The special feature of the Red-White-Red Card is that the applicant is granted both a residence permit and an employment permit with only one document and by only one authority. However, this (unfortunately) does not mean that only one authority will actually deal with an application.
Applications for a Red-White-Red Card must be submitted to the competent settlement and residence authority. The authority first checks whether the general requirements for the issuance of a residence title are met and whether there may be reasons why a residence title may not be issued.
If the general requirements for issuing a residence title are met and there are no obstacles to issuing such a residence title, the competent settlement and residence authority shall forward the application to the regional office of the Labour Market Service responsible for the employer’s place of business.
The regional office of the Labour Market Service then only checks whether the specific admission requirements for the Red-White-Red Card applied for are met.
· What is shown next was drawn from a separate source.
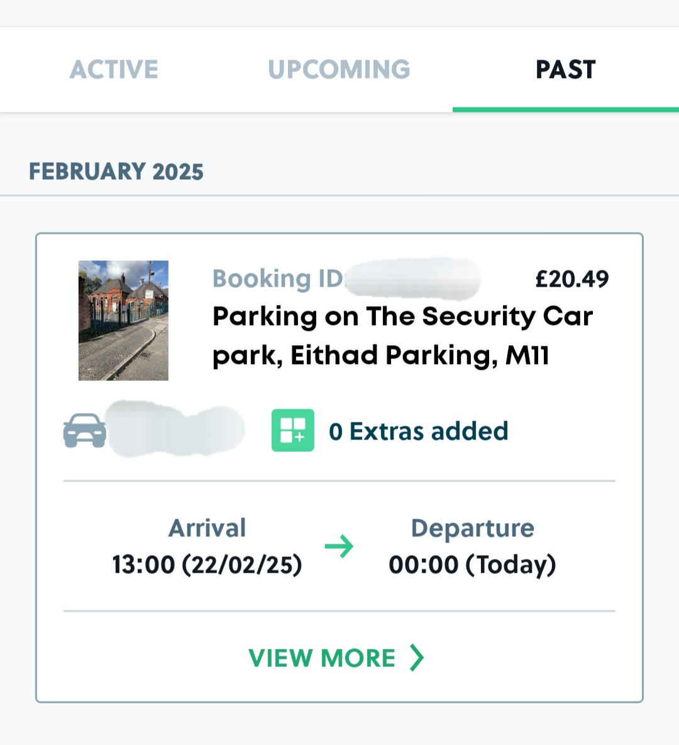The width and height of the screenshot is (679, 745).
Task: Tap the blurred vehicle registration text
Action: click(x=176, y=431)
After hearing the regional advisory board of the Labour Market Service (administrative bodies of the Labour Market Service consisting of representatives of employees, employers and the Labour Market Service ), the Labour Market Service has to confirm within four weeks to the competent settlement and residence authority whether the admission requirements are met so that the latter can subsequently issue the Red-White-Red Card applied for.
If the admission requirements are not fulfilled, however, the corresponding rejection is not made by the settlement and residence authority, but by the Labour Market Service itself, which does not send the negative decision directly to the applicant, but forwards it to the settlement and residence authority.
Even if the application for a Red-White-Red Card is only submitted to one authority and the residence title applied for can also only be issued by one authority, a negative decision can be made by two different authorities, namely by the settlement and residence authority as well as by the Labour Market Service. In both cases, it is possible to appeal against a rejection decision within four weeks of the notification of the decision. However, there is an essential difference in the administrative court to which the corresponding appeal is to be addressed. The regional administrative court of the respective province (Bundesland) in which the authority is located decides against decisions of the settlement and residence authority. In the case of a dismissive decision by the Labour Market Service, the Federal Administrative Court, which has branch offices in several cities in Austria, decides in all cases on an appeal against a decision.
Fortunately, this question does not concern Luana, because her application for a Red-White-Red Card as a skilled worker in a shortage occupation was decided positively and she was granted the residence permit she applied for, so that she can finally start in her new job.